Financial Statements Triggered by Acquisitions--When You Need Them

A Practical Guide for US Public Companies, Part II

Significant acquisitions trigger specific financial statement requirements for the acquiring company. Part I of this publication covered determining if an acquisition is considered significant and what target and pro forma financial statements are required. In this Part II, we discuss when those financial statements need to be filed or updated and under what circumstances securities of the acquiring company can be offered before those financial statements are available. This is part of our series on Financial Statement Triggers.

A Combination of SEC Rules and Market Practice

If the acquisition of a business is considered significant because it exceeds 20% on any one of the three significance tests, the SEC requires the acquiring company to file target and pro forma financial statements within approximately 75 days following the closing. If the acquiring company registers or offers securities, it may need to file such financial statements sooner. It may also have to update target and pro forma financial statements that it filed previously. While some of these requirements result from technical SEC financial statement rules, others are based on market practice and judgment calls about investors' expectations, materiality and legal risk.

Signing 8-K, Closing 8-K and 8-K/A

A significant acquisition by a US public company typically triggers an 8-K at three different times: (1) when the acquisition agreement is signed, (2) when the acquisition closes and (3) within approximately 75 days of closing to file required target and pro forma financial statements, unless they were previously filed in a registration or proxy statement.

Signing 8-K. Specified trigger events require a US public company to file an 8-K within four business days to

report the event and provide certain related information. One of the trigger events is a material agreement outside the ordinary course of business. An agreement for a significant acquisition will typically meet this test and thus trigger an 8-K due within four business days of signing. In addition, the acquiring company may want to announce the transaction promptly to avoid leaks and comply with the stock exchanges' "prompt release" policies with respect to material information. No target or pro forma financial statements are required at announcement, although the acquiring company may provide certain financial information to the market on a voluntary basis.

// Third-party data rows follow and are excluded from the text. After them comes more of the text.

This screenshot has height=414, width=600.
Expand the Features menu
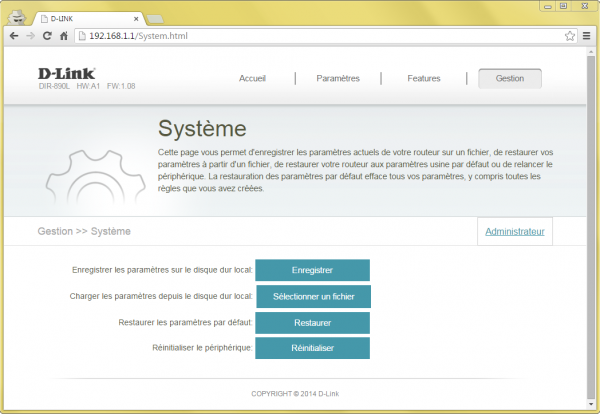coord(423,78)
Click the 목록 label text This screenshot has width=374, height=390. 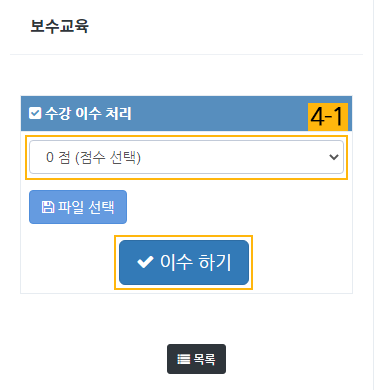(x=204, y=359)
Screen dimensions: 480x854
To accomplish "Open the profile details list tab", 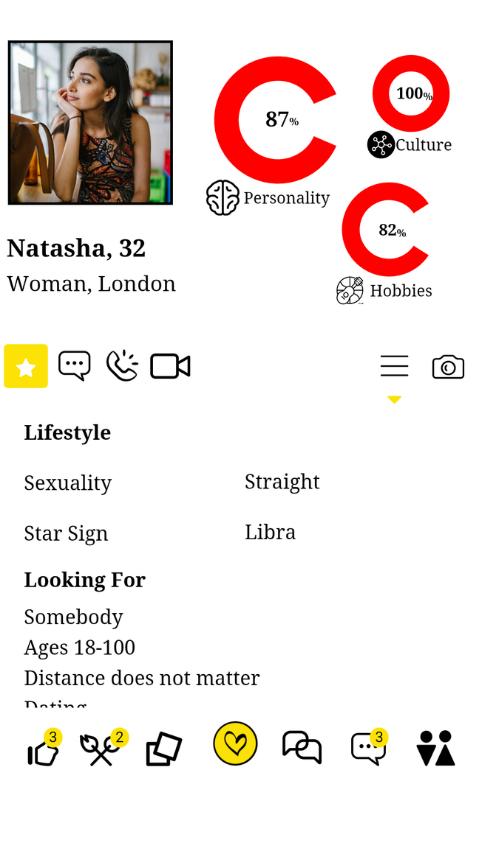I will 394,366.
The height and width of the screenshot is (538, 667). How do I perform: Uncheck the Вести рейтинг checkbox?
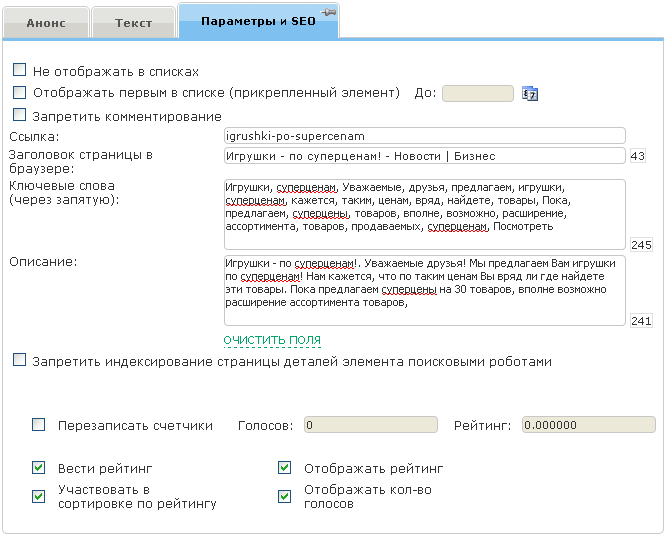tap(39, 467)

Closing 8-K. The closing of a significant acquisition constitutes a separate 8-K trigger event, and the

corresponding 8-K is due within four business days of the closing. If the acquisition does not involve a business or if it is not considered significant because it does not exceed 20% on any of the three tests it may still trigger a closing 8-K if the acquiring company's equity in the net book value of the assets acquired or the amount paid exceed 10% of the acquiring company's total assets. No financial statements are required in this situation.

8-K/A. The closing of an acquisition with a significance level of more than 20% also triggers a requirement for the

acquiring company to file target and pro forma financial statements within 71 days of the due date of the closing 8-K, or a total of four business days plus 71 calendar days after closing. They are filed in an 8-K/A amendment to the closing 8-K. The following chart illustrates the overall timeline of trigger events and filing deadlines.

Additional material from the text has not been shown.